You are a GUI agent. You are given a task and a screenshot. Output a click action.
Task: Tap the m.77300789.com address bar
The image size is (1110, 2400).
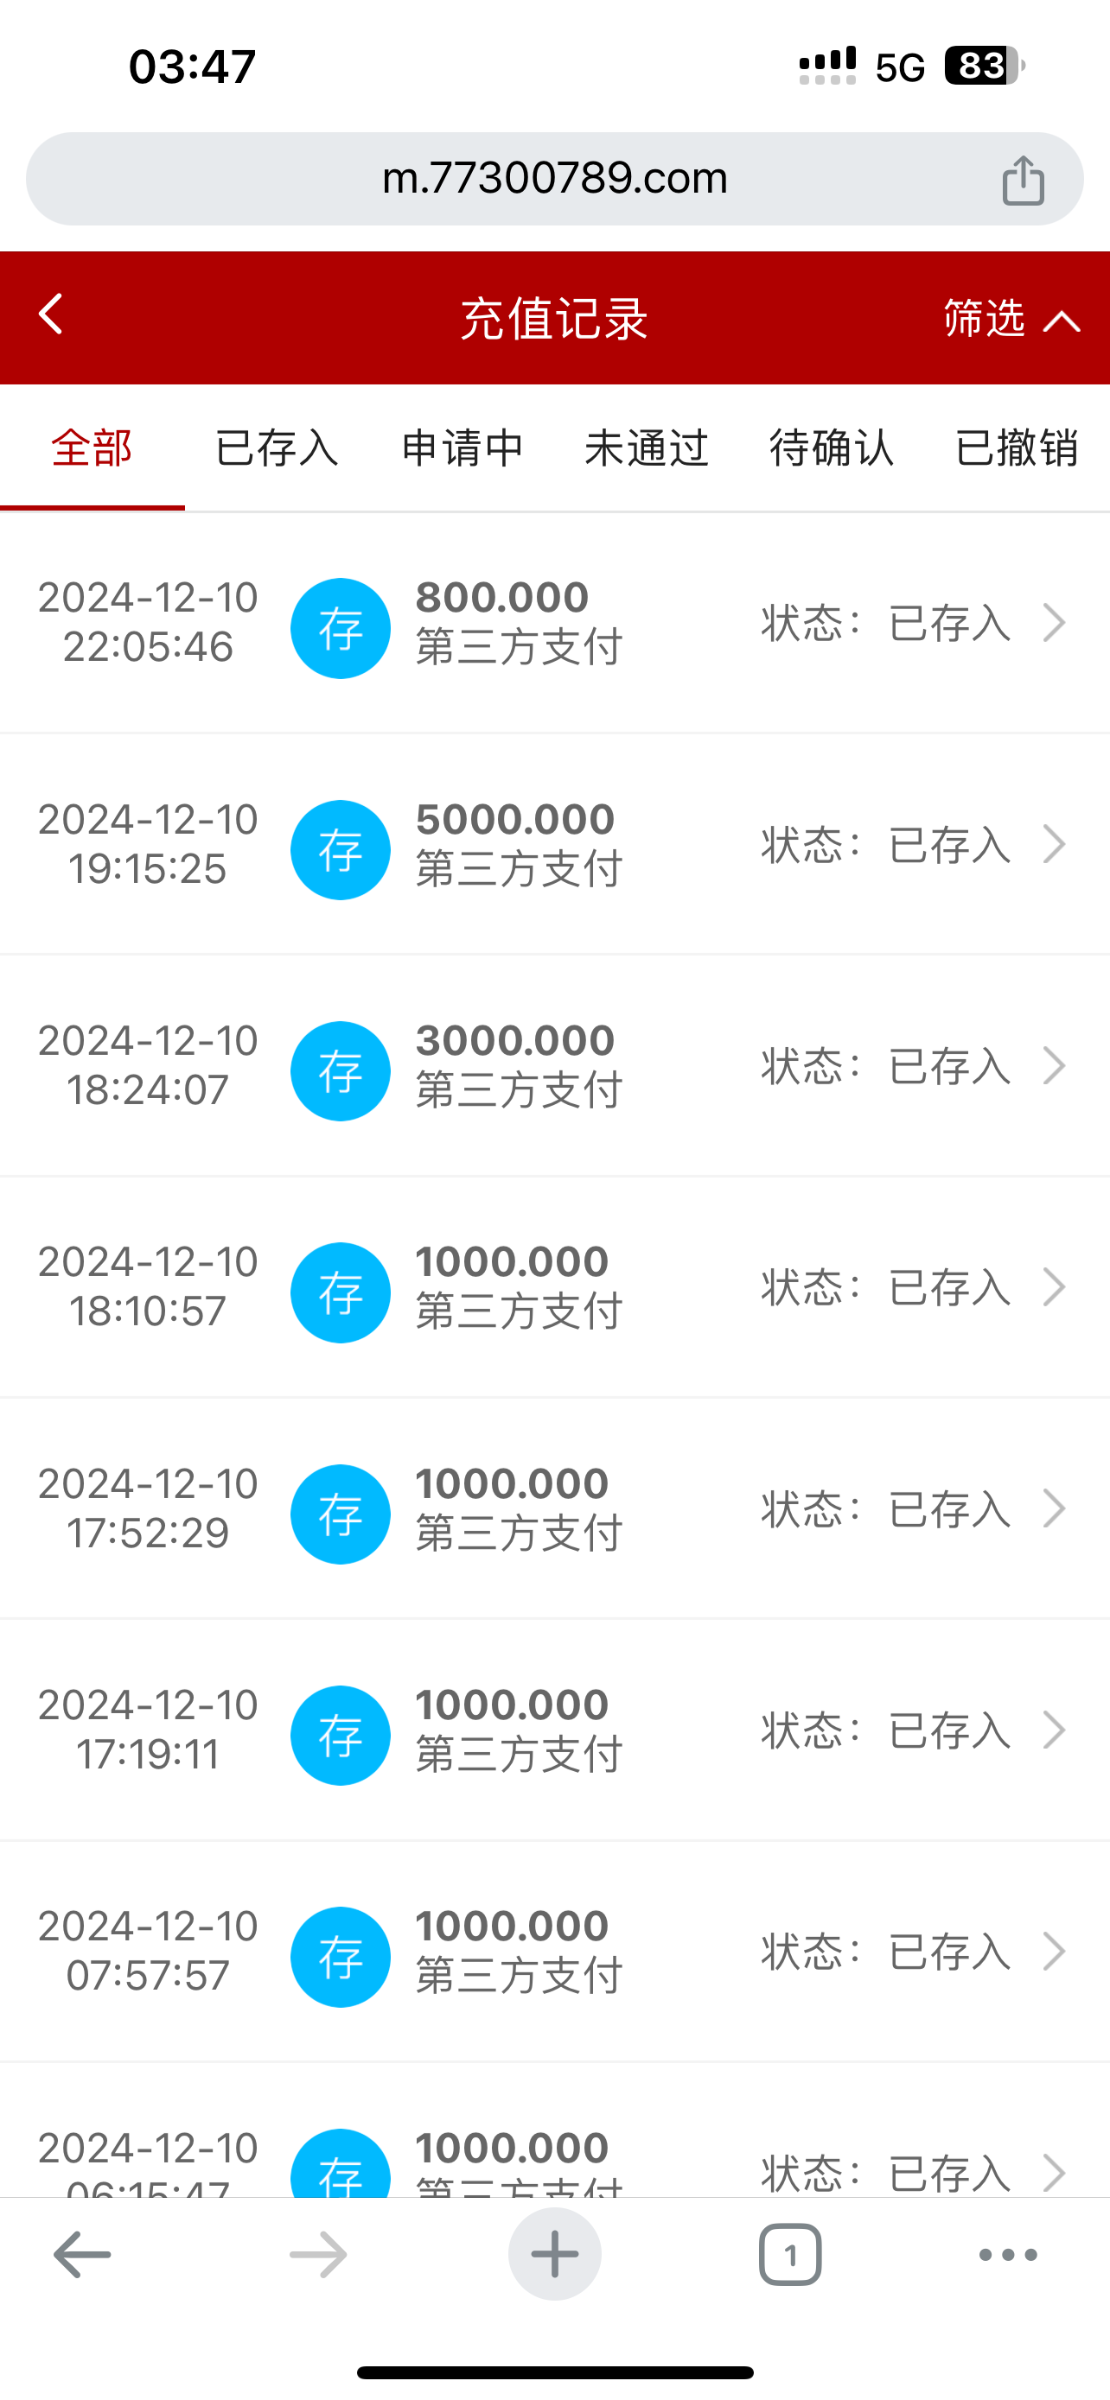pos(554,179)
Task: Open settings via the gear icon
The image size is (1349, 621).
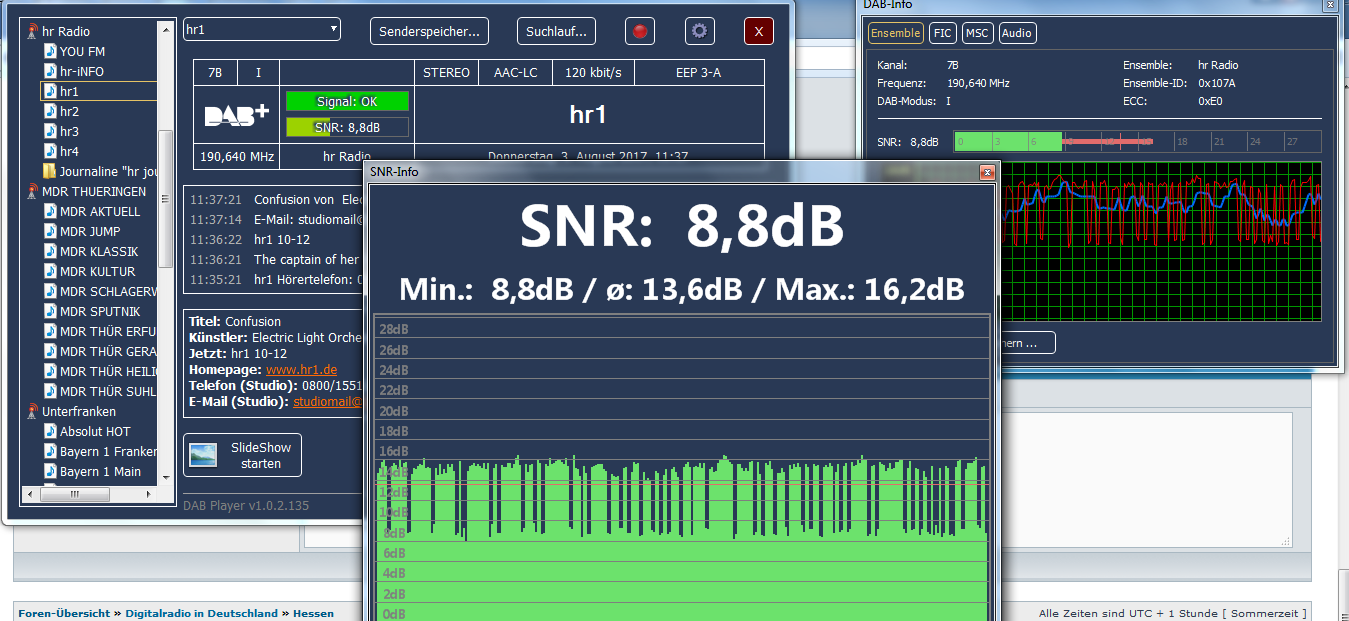Action: (699, 32)
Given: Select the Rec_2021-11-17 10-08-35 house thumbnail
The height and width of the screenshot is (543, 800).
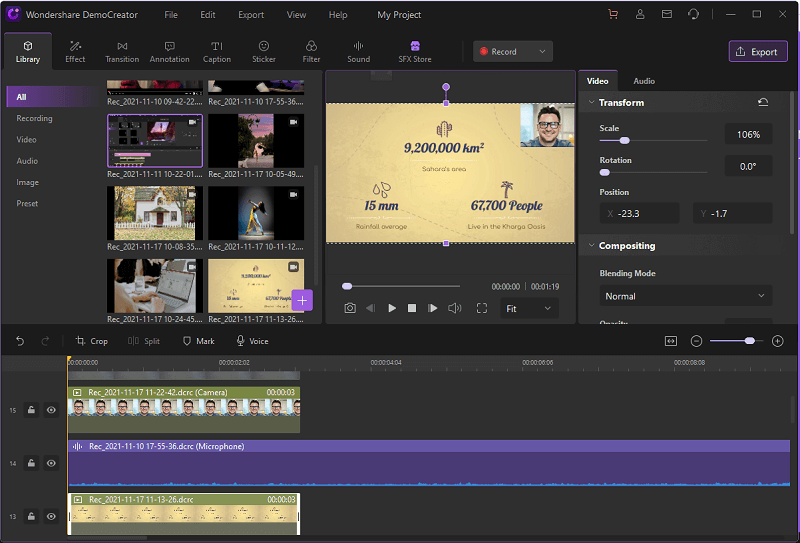Looking at the screenshot, I should pyautogui.click(x=155, y=213).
-------
### WORK REQUEST
What is needed is an exact copy of the lines from the line with "The image size is (1110, 2400)." to the end of the data above, both included, without any pictures.

### SOLUTION FOR THIS TASK
The image size is (1110, 2400).
pos(554,179)
Task: Open settings via the gear icon
The image size is (1349, 621).
Action: (699, 32)
Given: Select the Rec_2021-11-17 10-08-35 house thumbnail
The height and width of the screenshot is (543, 800).
Looking at the screenshot, I should pyautogui.click(x=155, y=213).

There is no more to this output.